The leaders' three wise men: Frenchman's ideas 'a bit Trudeauesque'


Byline: Joanne Laucius, Source: The Ottawa Citizen

Page: A10, Edition: Final

Mon, May 31, 2004


We dissect our political leaders' sartorial selections, their colour preferences and what they like to eat. But one thing we usually fail to ask is who their favourite philosophers are. To wade too deeply into philosophy is to plumb essential and vexing questions, but one thing is clear: A candidate's favourite philosopher can reveal some of his ideas about us and our society. Here, in very simplified terms, Joanne Laucius looks at the philosophers who have shaped the candidates.

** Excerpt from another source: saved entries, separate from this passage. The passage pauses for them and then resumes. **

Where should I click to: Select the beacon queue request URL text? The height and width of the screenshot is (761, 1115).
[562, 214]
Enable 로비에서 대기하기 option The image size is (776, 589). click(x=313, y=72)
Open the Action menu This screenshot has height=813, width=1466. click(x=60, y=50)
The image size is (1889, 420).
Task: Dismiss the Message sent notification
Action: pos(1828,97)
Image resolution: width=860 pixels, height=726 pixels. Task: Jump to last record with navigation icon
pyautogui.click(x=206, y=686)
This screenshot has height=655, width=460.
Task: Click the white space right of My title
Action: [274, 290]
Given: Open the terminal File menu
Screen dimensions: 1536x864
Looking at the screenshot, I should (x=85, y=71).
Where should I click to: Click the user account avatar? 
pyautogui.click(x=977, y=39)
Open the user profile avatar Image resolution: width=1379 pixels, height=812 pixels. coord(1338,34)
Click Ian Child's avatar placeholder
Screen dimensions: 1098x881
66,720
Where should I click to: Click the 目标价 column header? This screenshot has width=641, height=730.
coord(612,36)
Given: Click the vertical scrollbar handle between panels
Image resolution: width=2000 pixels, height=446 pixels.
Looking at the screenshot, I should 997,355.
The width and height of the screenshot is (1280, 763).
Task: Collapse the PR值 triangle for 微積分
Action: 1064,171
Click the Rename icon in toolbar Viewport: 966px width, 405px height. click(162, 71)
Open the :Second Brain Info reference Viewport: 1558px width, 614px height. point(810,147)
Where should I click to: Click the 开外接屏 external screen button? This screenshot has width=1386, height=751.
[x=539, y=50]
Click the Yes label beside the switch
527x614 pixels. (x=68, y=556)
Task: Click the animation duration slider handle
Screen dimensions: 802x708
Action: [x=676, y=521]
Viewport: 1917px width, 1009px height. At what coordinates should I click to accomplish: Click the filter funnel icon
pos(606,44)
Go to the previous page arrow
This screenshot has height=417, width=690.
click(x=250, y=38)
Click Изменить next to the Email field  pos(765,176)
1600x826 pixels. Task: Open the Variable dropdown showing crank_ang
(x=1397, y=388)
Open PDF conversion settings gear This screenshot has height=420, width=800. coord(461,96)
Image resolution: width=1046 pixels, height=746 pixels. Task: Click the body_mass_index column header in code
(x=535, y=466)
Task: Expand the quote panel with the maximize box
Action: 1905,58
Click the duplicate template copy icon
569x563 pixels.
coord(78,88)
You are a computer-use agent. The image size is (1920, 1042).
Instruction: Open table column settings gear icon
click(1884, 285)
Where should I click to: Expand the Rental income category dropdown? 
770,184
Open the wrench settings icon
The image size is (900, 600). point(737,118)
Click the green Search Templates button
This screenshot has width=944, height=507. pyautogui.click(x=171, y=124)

- - -Paul Martin's favourite philosopher began his intellectual journey as a typical quest for a young man -- the French academic wanted to find the meaning of life. But this quest had an unusual twist. Jacques Maritain, the son of a Protestant family, and his wife, Raissa Oumansouff-Maritain, a Russian Jewish poet, made a suicide pact. If they didn't understand the meaning of life after a year, they would kill themselves. After a year, the unlikely pair came to an equally unlikely conclusion -- instead of suicide, they both converted to Catholicism. "There were no more questions, no more anguish, no more trials -- there was only the infinite answer of God," Ms. Oumansouff-Maritain would later write.

      Mr. Maritain was part of a movement that began in the late 19th century that revitalized interest in the 13th-century theologian and philosopher St. Thomas Aquinas. He has been called a "20th-century Thomist." Like Thomas Aquinas, Mr. Maritain believed that that there was no conflict between faith and reason, and that the existence of God could be philosophically demonstrated.Religion, according to Mr. Maritain, was not a matter of opinion or preferences, but a matter of truth. Mr. Maritain would become one of the most influential Catholic thinkers of the 20th century. Starting in 1932, he gave a series of lectures at the Institute of Mediaeval Studies at the University of Toronto. With the outbreak of the Second World War, he moved to the U.S., where he taught at Princeton and Columbia.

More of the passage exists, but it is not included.